National Oceanic and
Atmospheric Administration
United States Department of Commerce


 

FY 2025

Regression-based characterization of the marine carbonate system across shelf and nearshore waters of Queen Charlotte Sound

Hare, A., W. Evans, H. Dosser, J. Jackson, S.R. Alin, C. Hannah, and T. Ross

Mar. Chem., 270, 104511, doi: 10.1016/j.marchem.2025.104511, View open access article online at Elsevier (external link) (2025)

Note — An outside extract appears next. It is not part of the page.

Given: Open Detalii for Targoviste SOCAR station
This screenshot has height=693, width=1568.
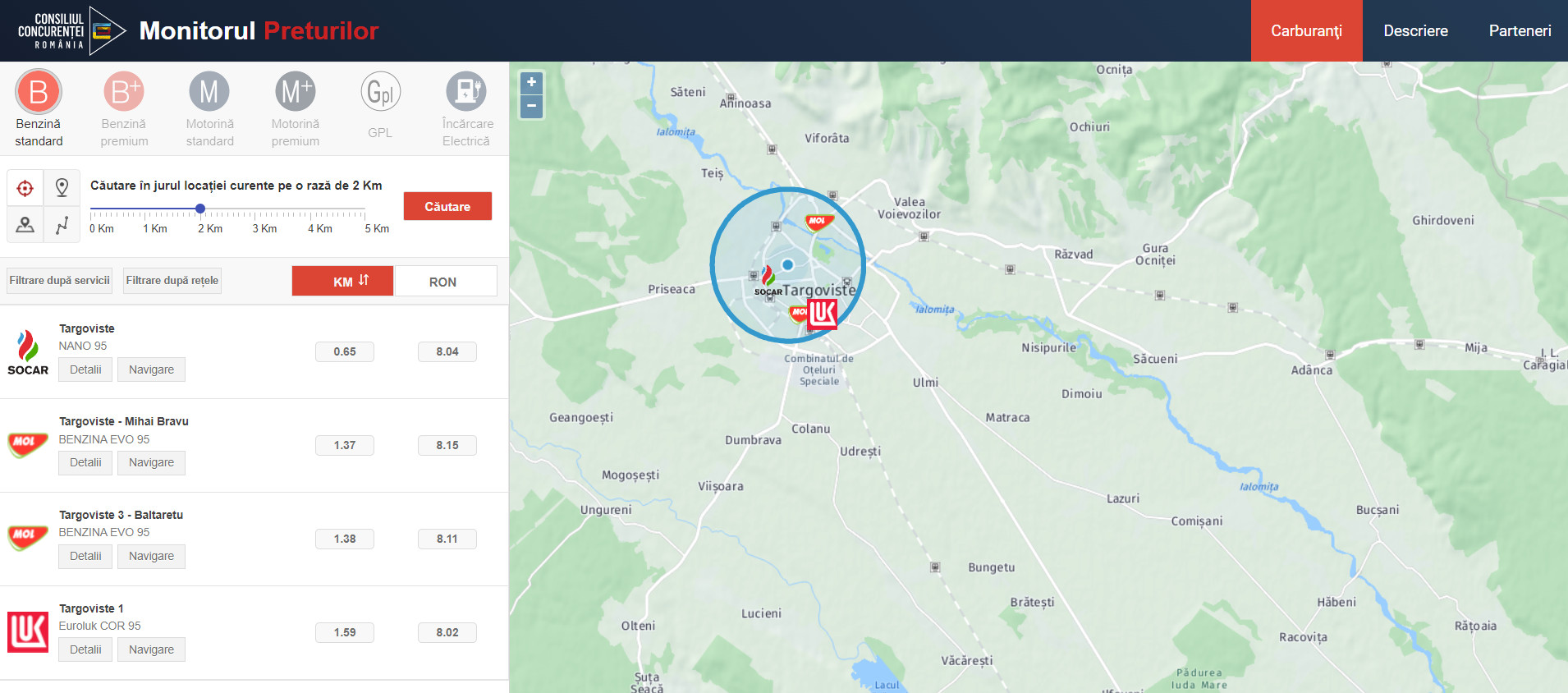Looking at the screenshot, I should pyautogui.click(x=85, y=369).
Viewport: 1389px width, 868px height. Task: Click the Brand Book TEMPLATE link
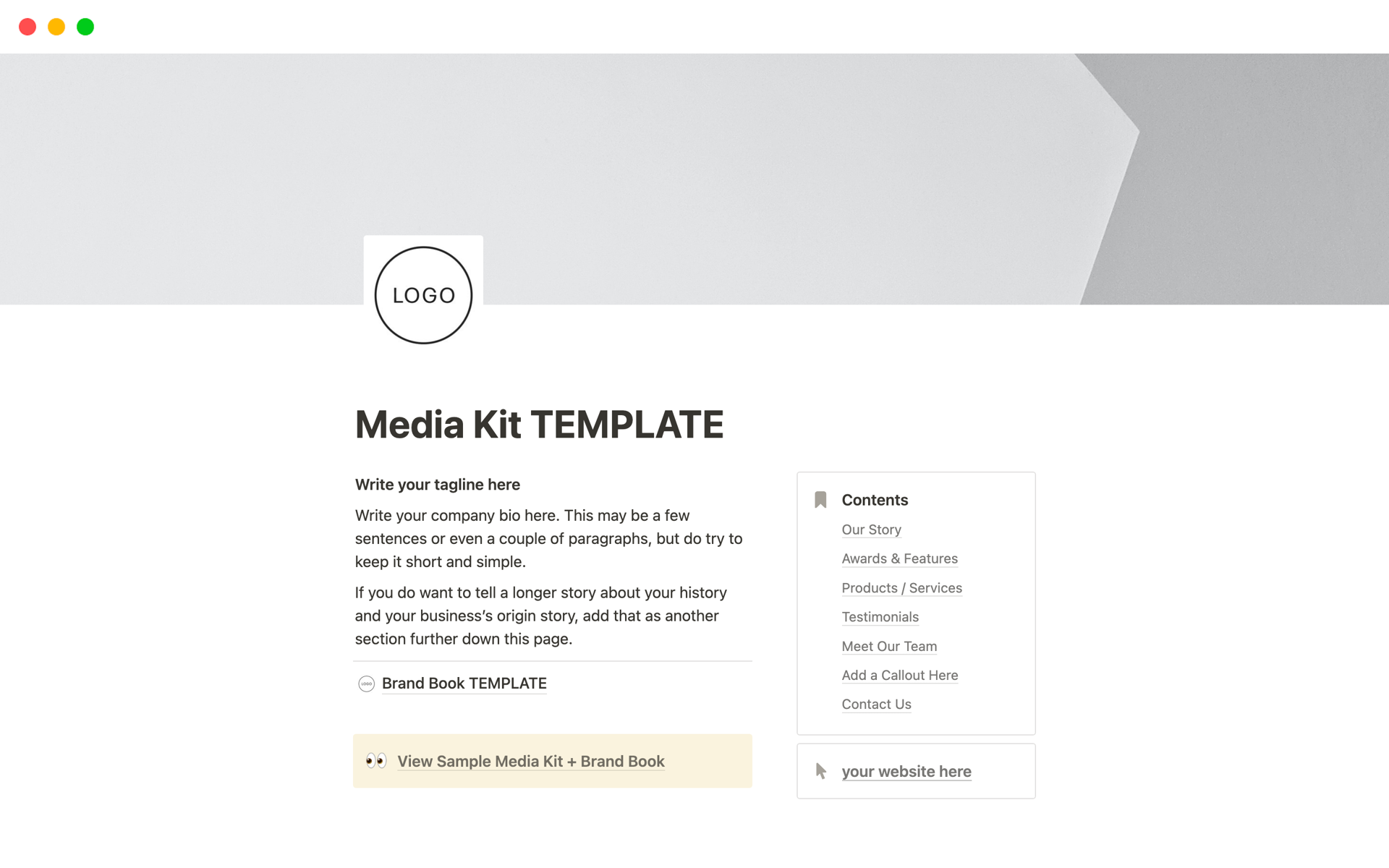tap(464, 683)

Marine carbonate system measurements are essential for understanding ocean acidification and CaCO3 saturation states, and their response to oceanographic and anthropogenic processes. Acquiring such measurements in remote coastal areas is limited by challenges in the development and deployment of autonomous sensors for these parameters, and by the complexity and costs of directly measuring them. We address this challenge by extending an established method of estimating carbonate system parameters through proxy variables to the remote waters of Queen Charlotte Sound, British Columbia. Paired regressions are developed from bottle samples and common hydrographic measurements for both offshore and coastal waters that intersect in this region but retain distinct relationships between total alkalinity and salinity. Application of these regression models to regional autonomous glider data demonstrates that established features of this shelf system can be characterized from a carbonate system perspective along a contiguous transect from land to the shelf break, despite greater regression uncertainties in coastal water. These results also provide new insight into the dynamics of aragonite saturation on the shelf in relation to regional winds. This approach extends a tool to gain knowledge of the marine carbonate system to a coastal region of the northeast Pacific Ocean where hydrographic data used as proxies are more commonly available.